Pima County Unanimously Opposes Bogus "Border Security" Bill

Supervisors cite irreversible damage to ecologically and culturally sensitive public lands and unprecedented powers that H.R. 1505 would grant Border Patrol.


                    Matt Skroch, Executive Director, Arizona Wilderness Coalition: 520-247-1754

                    Mike Quigley, Arizona Representative of The Wilderness Society: 520-334-8741

                    Lahsha Brown, Executive Director, Friends of Ironwood Forest: 520-256-7884

TUCSON—In a significant pro-conservation decision today, the Pima County Board of Supervisors voted unanimously to oppose H.R. 1505, federal legislation created by Utah Representative Rob Bishop that would hand over “operational control” to the Department of Homeland Security (DHS) of all federal lands, including national parks, national wildlife refuges, national forests, and Bureau of Land Management (BLM) lands that lie within 100 miles of the Mexican and Canadian borders. The bill permanently exempts DHS—which includes U.S. Customs and Border Patrol—from 36 laws including the Safe Drinking Water Act, The Wilderness Act, The Clean Air Act, and The Clean Water Act.  Called the “National Security and Federal Lands Protection Act,” the bill is co-sponsored by Peter King (R-NY) and 49 other Republicans and has been passed out of the House Natural Resources Committee, as well as the House Agriculture and Homeland Security Committees. The bill is set to be voted on by the full House of Representatives at any time.

Citing the components of H.R. 1505 that would give DHS broad authority to ignore our nations laws,  the Board of Supervisors opposed the bill on the grounds that “H.R. 1505 would thus allow the severe and irreversible degradation of critical ecological and culturally important areas,” and that “these affected areas need and deserve the protection of all the environmental and cultural resource laws this nation has enacted over decades of study and diligent consideration, and they rely upon the governance of the experts and agencies that manage them.”

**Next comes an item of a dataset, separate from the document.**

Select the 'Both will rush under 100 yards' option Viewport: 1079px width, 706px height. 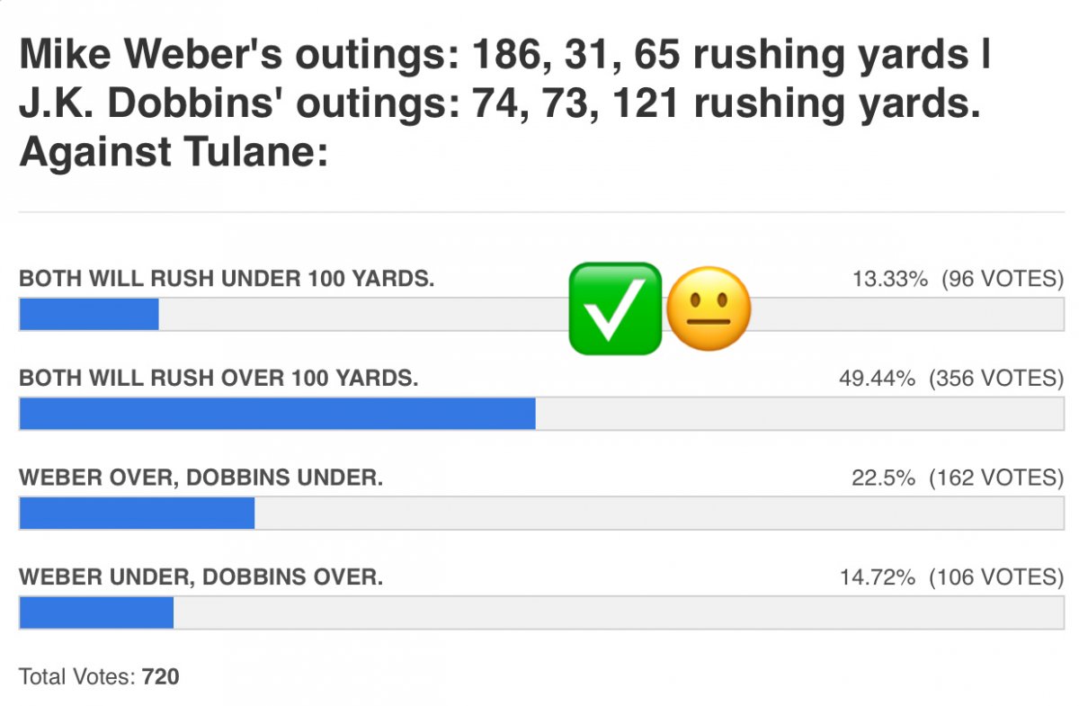tap(227, 279)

Arizona treasures that would be affected by the 100-mile waiver under the bill include Pima County’s own Ironwood Forest National Monument, Pusch Ridge Wilderness, and Saguaro National Park. Other Arizona gems affected by the bill include Sonoran Desert National Monument, Cabeza Prieta National Wildlife Refuge, and the iconic Coronado National Forest, home to at-risk species like jaguars, desert tortoise, ocelots, and the Mexican spotted owl.  Other special American places that fall victim to Bishop’s bill include Acadia National Park in Maine; Olympic National Forest in Washington; Tongass National Forest and the Arctic National Wildlife Refuge in Alaska; Glacier National Park in Montana; and the much-loved White Mountain National Forest of New Hampshire.

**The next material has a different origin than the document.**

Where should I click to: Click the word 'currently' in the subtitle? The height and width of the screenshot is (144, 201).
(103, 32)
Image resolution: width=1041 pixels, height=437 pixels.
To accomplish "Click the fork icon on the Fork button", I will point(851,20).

“H.R. 1505 is not about securing our nation’s border, but rather a poorly disguised scheme to dismantle our nation’s bedrock laws that serve to protect our country’s health and the natural resources we depend on,” says Matt Skroch, executive director of the Arizona Wilderness Coalition based in Tucson. “We applaud Pima County, which includes the majority of Arizona’s border with Mexico, in recognizing that securing our border should not come at the expense of our nation’s system of parks, forests, and public lands.”

Bishop’s legislation is opposed widely by conservation groups, the Department of the Interior and the Department of Agriculture, outdoor recreation groups, and the Department of Homeland Security, and poses an enormous risk to lands near the Canadian and Mexican borders. If the legislation is approved, the Border Patrol would not have to comply with the Endangered Species Act, the Clean Air Act, the Safe Drinking Water Act, the Solid Waste Disposal Act and 32 other federal laws that protect and enhance America’s natural environment, clean air, and watersheds.

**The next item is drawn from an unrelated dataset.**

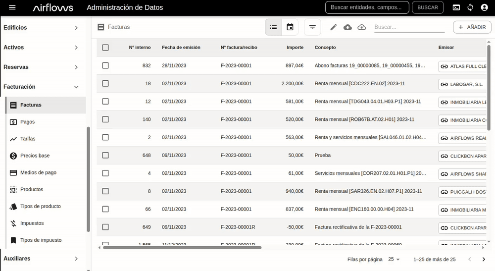The width and height of the screenshot is (495, 271).
Task: Switch to list view
Action: (x=274, y=27)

“Border Patrol and the Department of Homeland Security have said that cooperation with public lands agencies is working well on the ground and that’s helpful to their mission—H.R. 1505 undermines cooperation,” says Mike Quigley, Arizona representative with The Wilderness Society. "Indeed, the very professionals we entrust with our border security have told us clearly that they do not need this bad bill.”

H.R. 1505 would override multiagency coordination that has been occurring on public lands since a 2006 Memorandum of Agreement between the Departments of Homeland Security, Interior, and Agriculture that has led to increased cooperation and leveraged resources. U.S. Border Patrol Deputy Chief Ronald Vitiello testified at an April 2011 Congressional hearing that Border Patrol "enjoys a close working relationship" with public lands agencies, which "allows Border Patrol to fulfill its border enforcement responsibilities while respecting and enhancing the environment.” In March of this year, Department of Homeland Security Secretary Janet Napolitano told the Senate Homeland Security Appropriations Subcommittee that Rep. Bishop’s bill “is unnecessary, and it’s bad policy.”


Moreover, the American public opposes waiving laws along the border and giving the agency unchecked authority on public lands. A 2012 Colorado College State of the Rockies: Conservation in the West poll found that Western votersacross the political spectrum overwhelmingly agree that it is unnecessary to suspend environmental lawsalong U.S. borders to address immigration issues, including 73% of Arizona voters.


“Ironwood Forest National Monument was designated to provide long-term protection of some of the most important lands in southwest Arizona for conserving plant and animal species in significant decline,” says Lahsha Brown, executive director of Friends of Ironwood Forest. “The protection of the monument helps off-set the impacts of growth and development in other areas of Pima County. H.R. 1505 could nullify those protections, resulting in a negative impact on Pima County’s economic growth.”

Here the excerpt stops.